Dataset entries

-*-*-

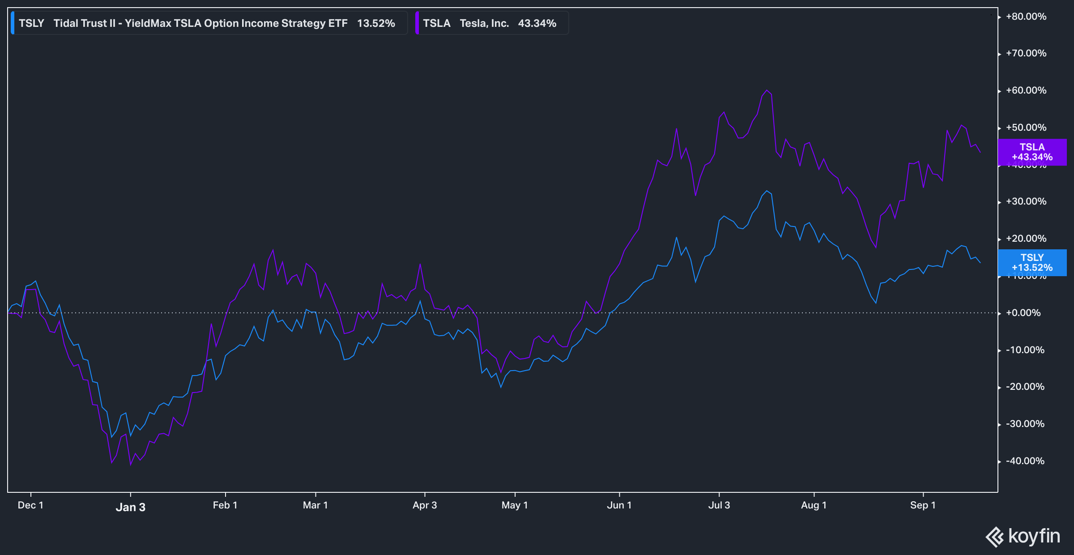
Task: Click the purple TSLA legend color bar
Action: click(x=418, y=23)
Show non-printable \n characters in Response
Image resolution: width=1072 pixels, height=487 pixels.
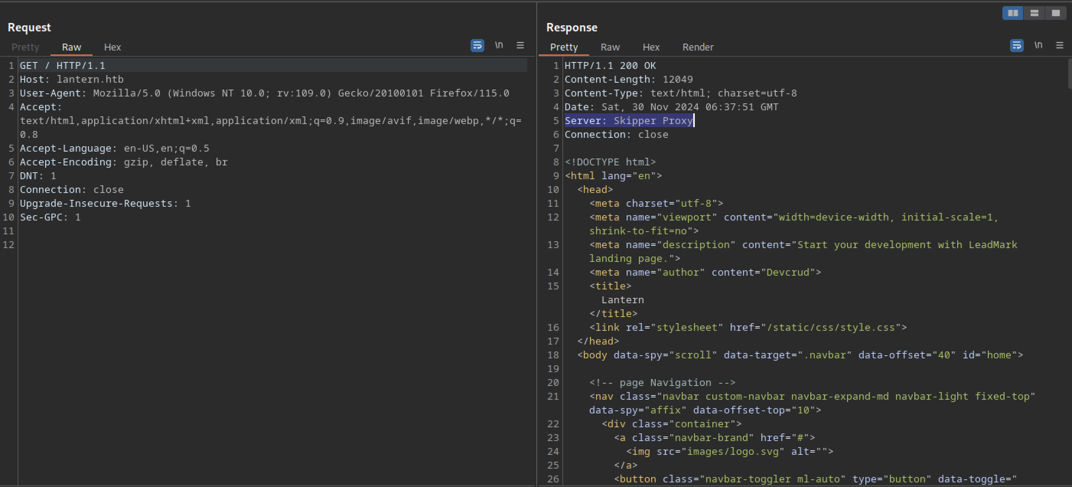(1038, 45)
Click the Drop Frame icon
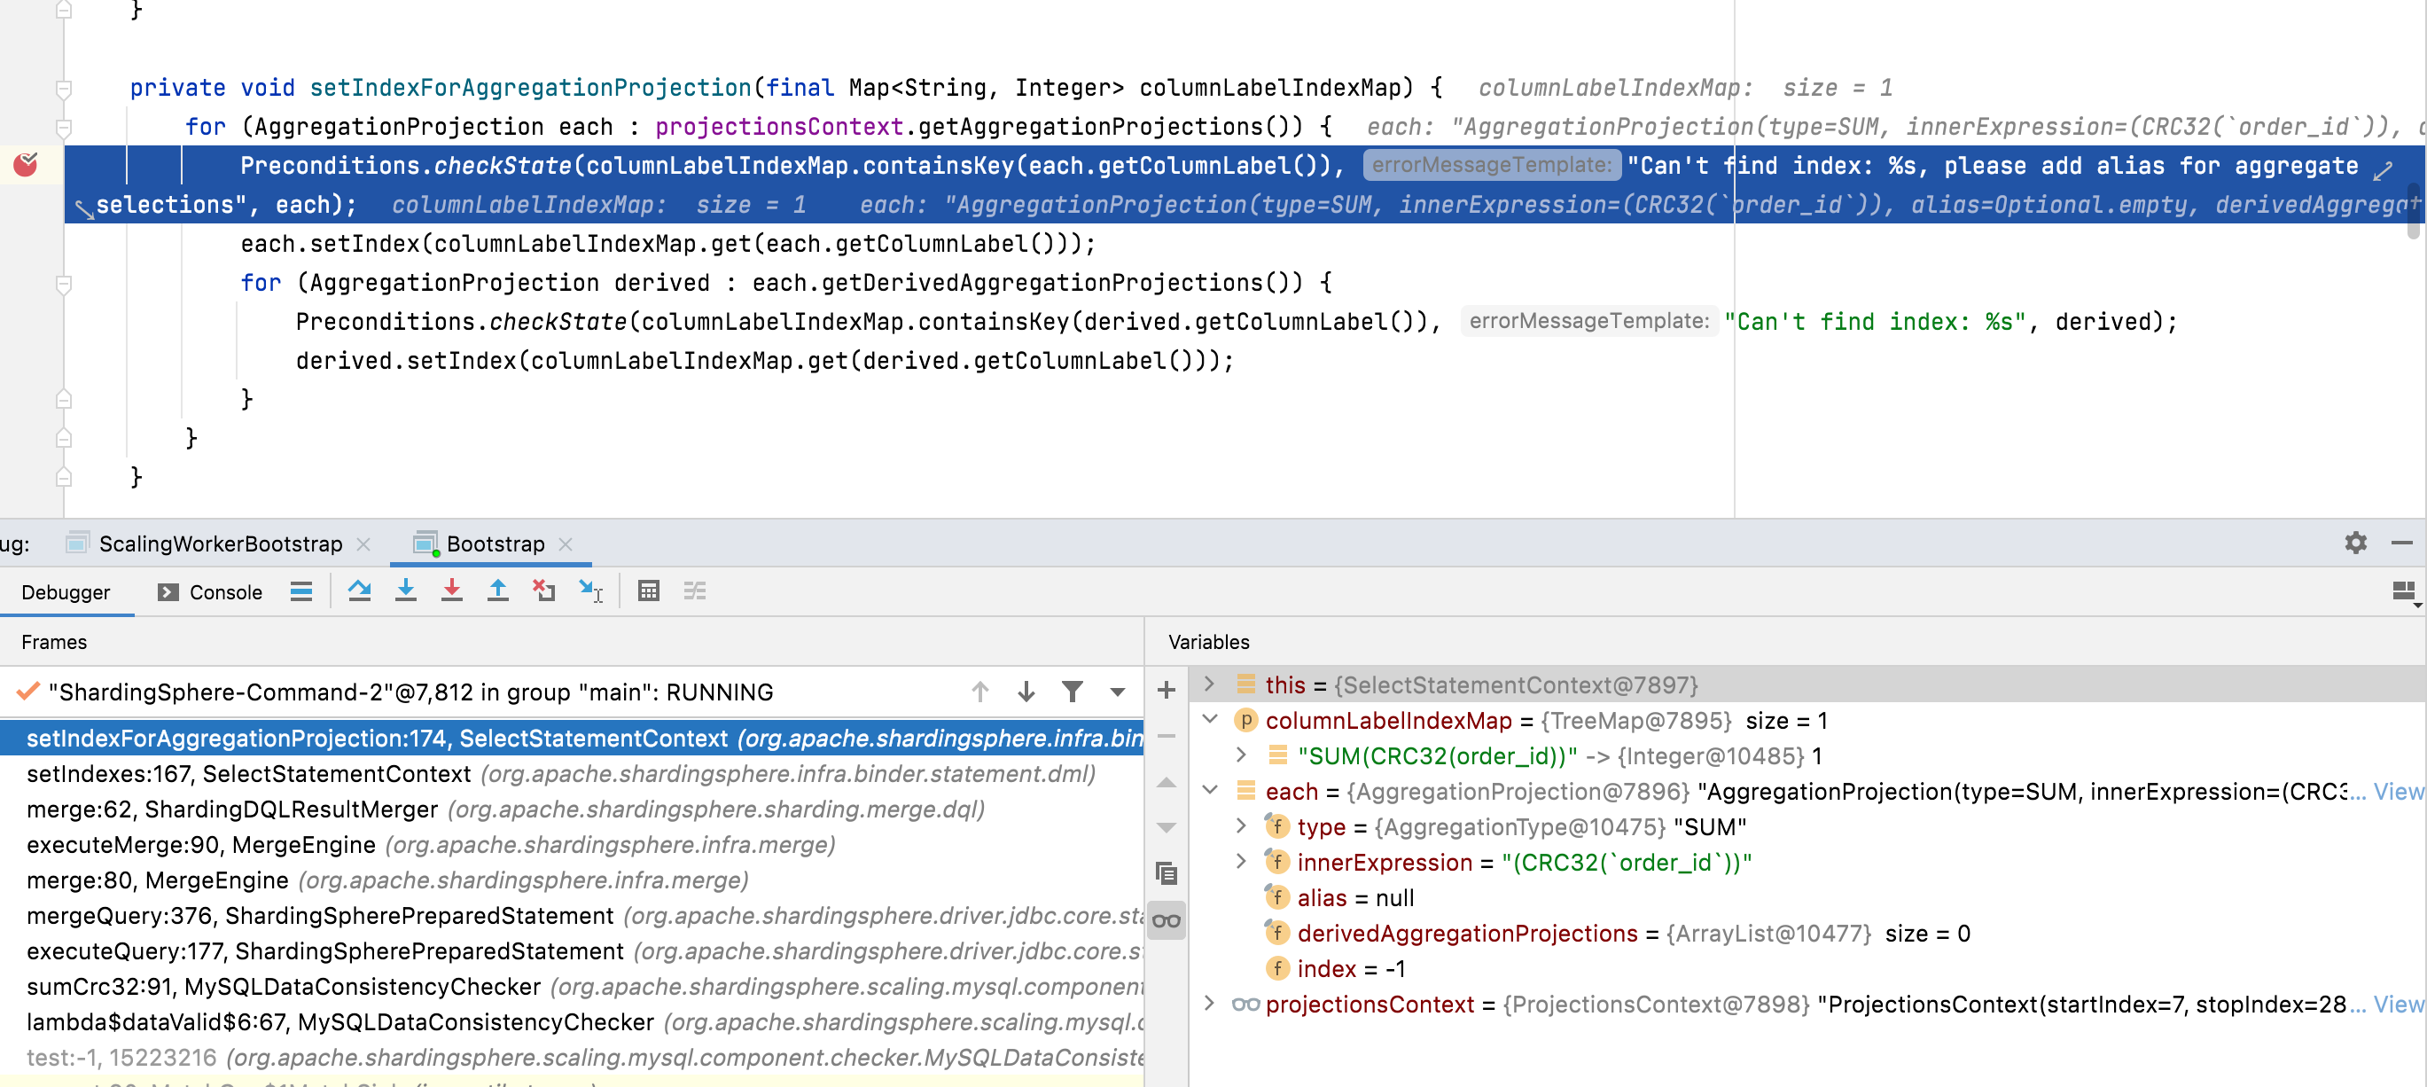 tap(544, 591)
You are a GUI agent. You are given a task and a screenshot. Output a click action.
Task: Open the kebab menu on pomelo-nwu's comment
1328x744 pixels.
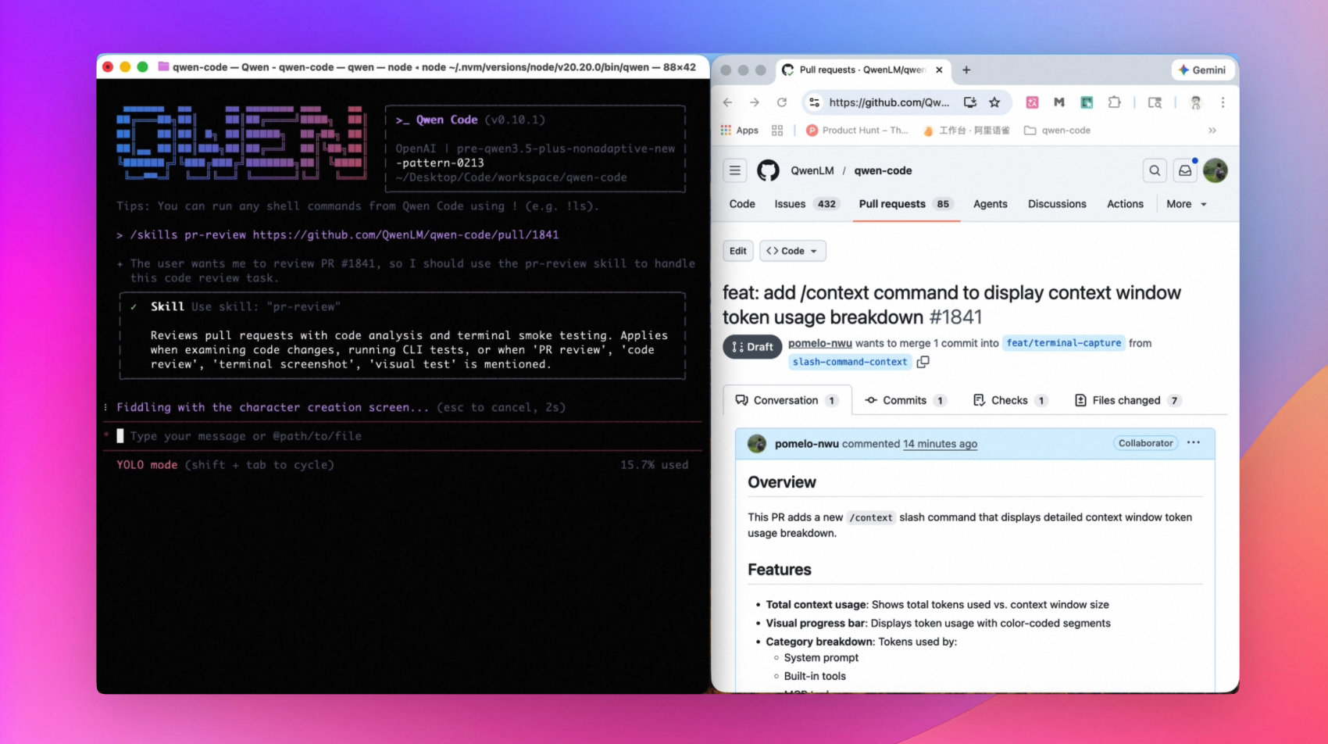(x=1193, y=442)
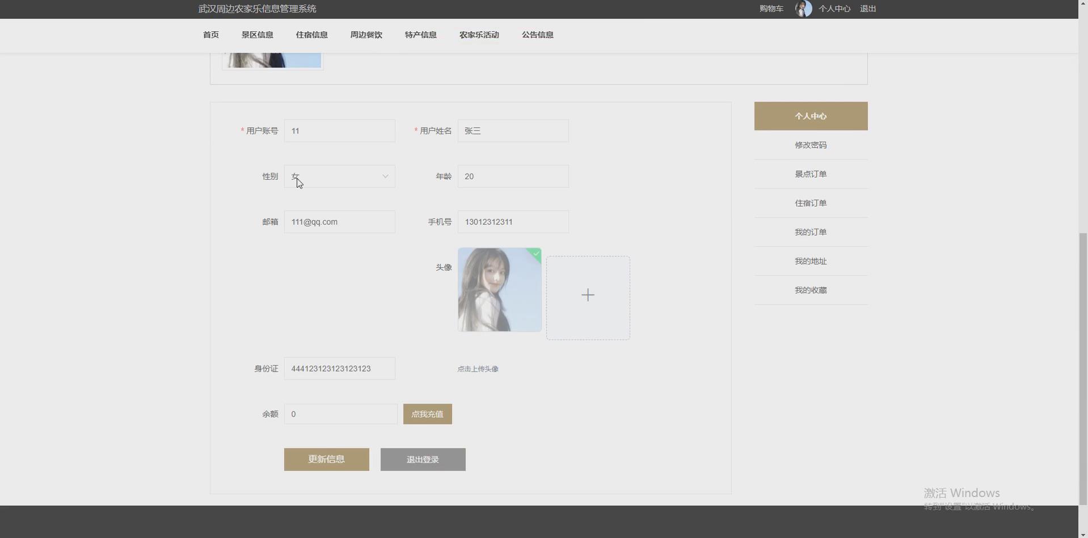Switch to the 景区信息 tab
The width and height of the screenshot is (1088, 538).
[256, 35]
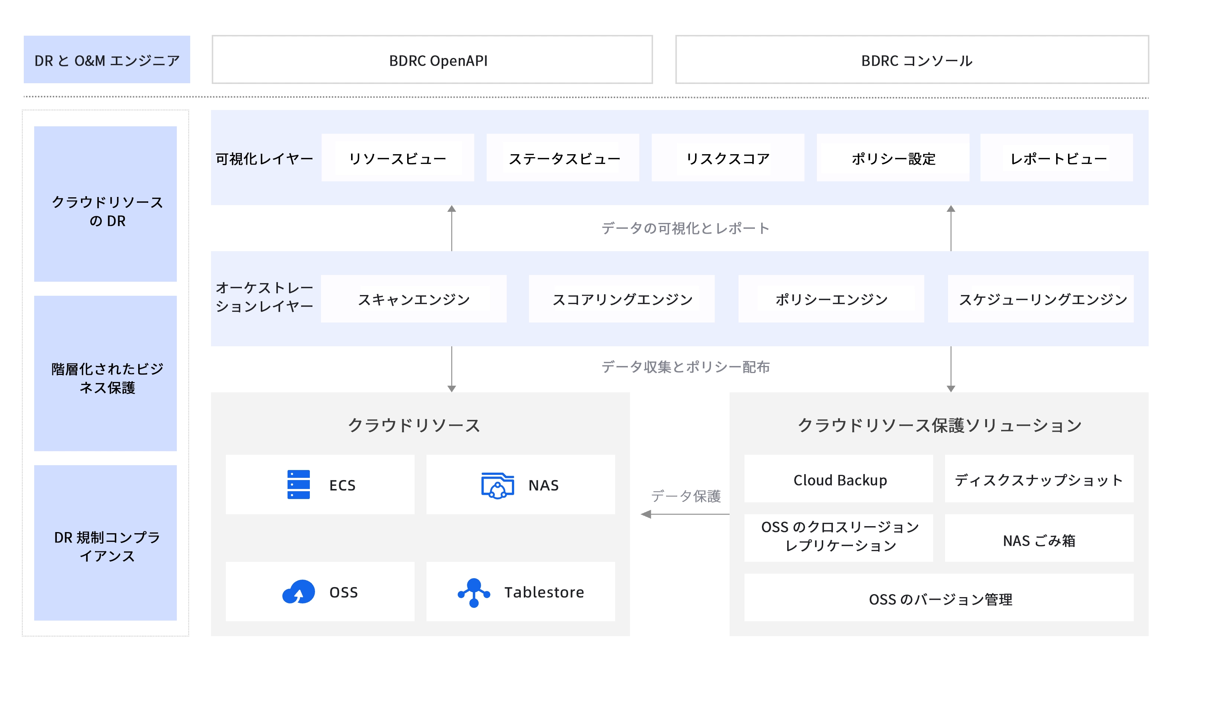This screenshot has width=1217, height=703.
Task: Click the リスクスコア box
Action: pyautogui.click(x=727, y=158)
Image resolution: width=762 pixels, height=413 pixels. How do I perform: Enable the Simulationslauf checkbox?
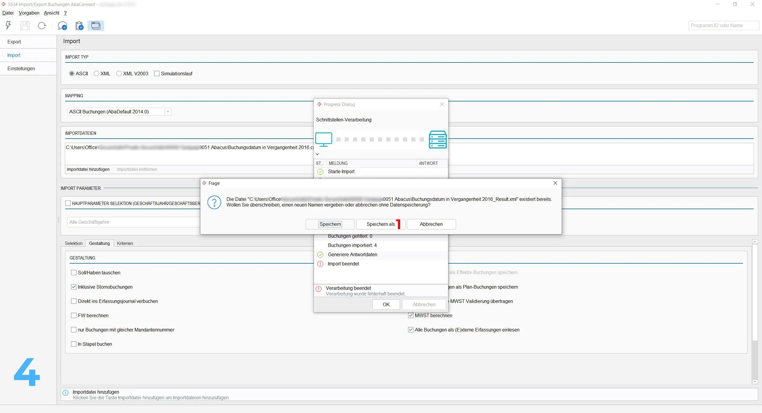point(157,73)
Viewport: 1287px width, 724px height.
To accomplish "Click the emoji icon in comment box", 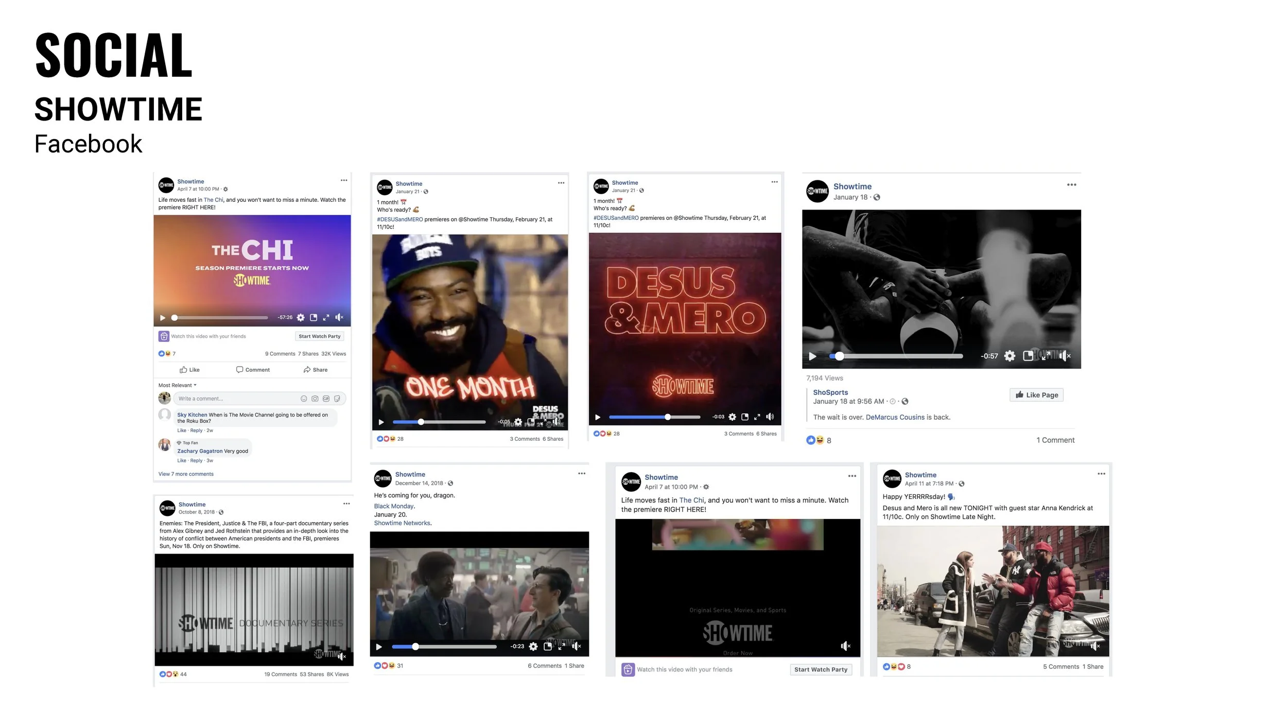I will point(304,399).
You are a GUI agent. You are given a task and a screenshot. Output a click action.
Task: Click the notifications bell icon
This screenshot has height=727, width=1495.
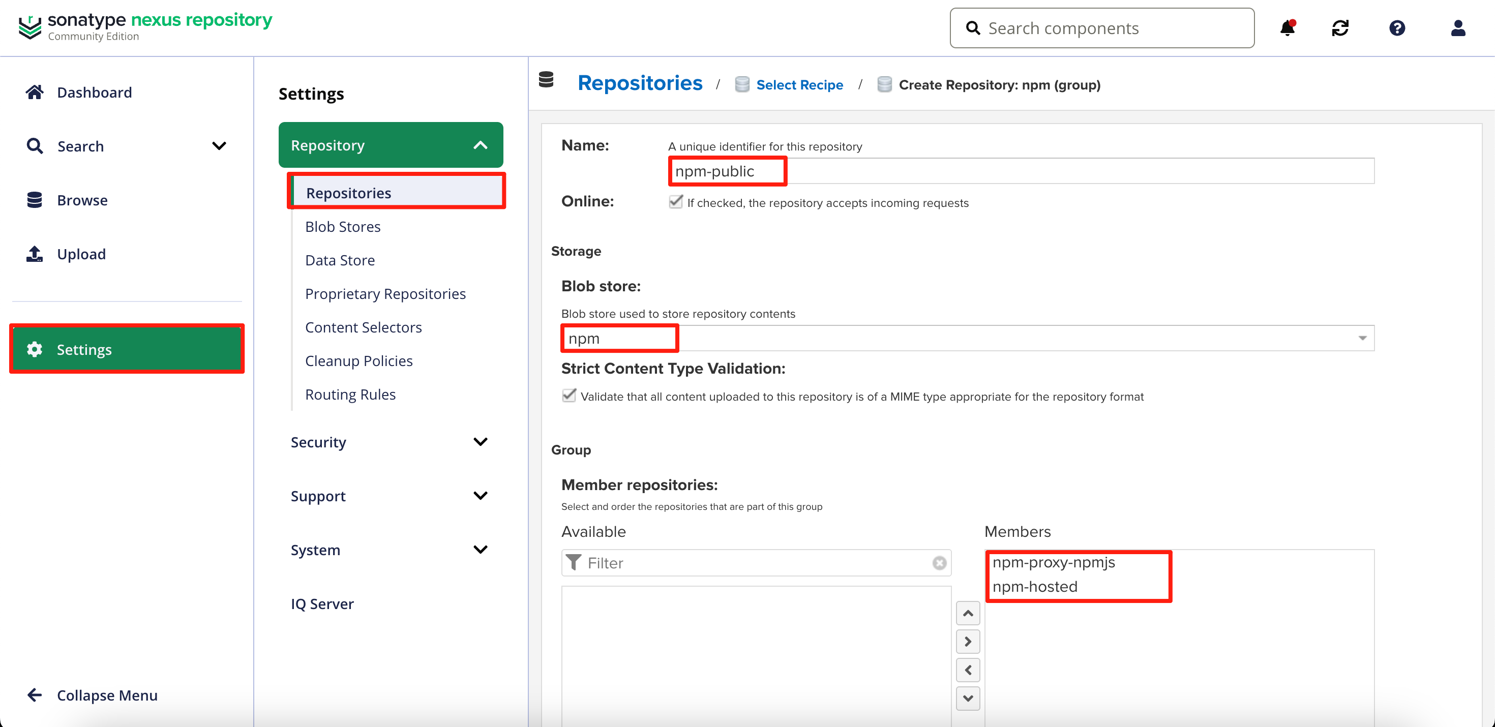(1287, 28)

-*-*-

» WHAT THIS TASK INVOLVES
Write out exactly the lines above between the one with "Show non-printable \n characters in Response" and the one with "Task: Open the", inclusive, with pictures left out.

» RESPONSE AREA
Show non-printable \n characters in Response
Image resolution: width=1072 pixels, height=487 pixels.
(1038, 45)
Click the Drop Frame icon
 tap(544, 591)
You are a GUI agent. You are given a task and a screenshot. Output a click action.
Task: Open the kebab menu on pomelo-nwu's comment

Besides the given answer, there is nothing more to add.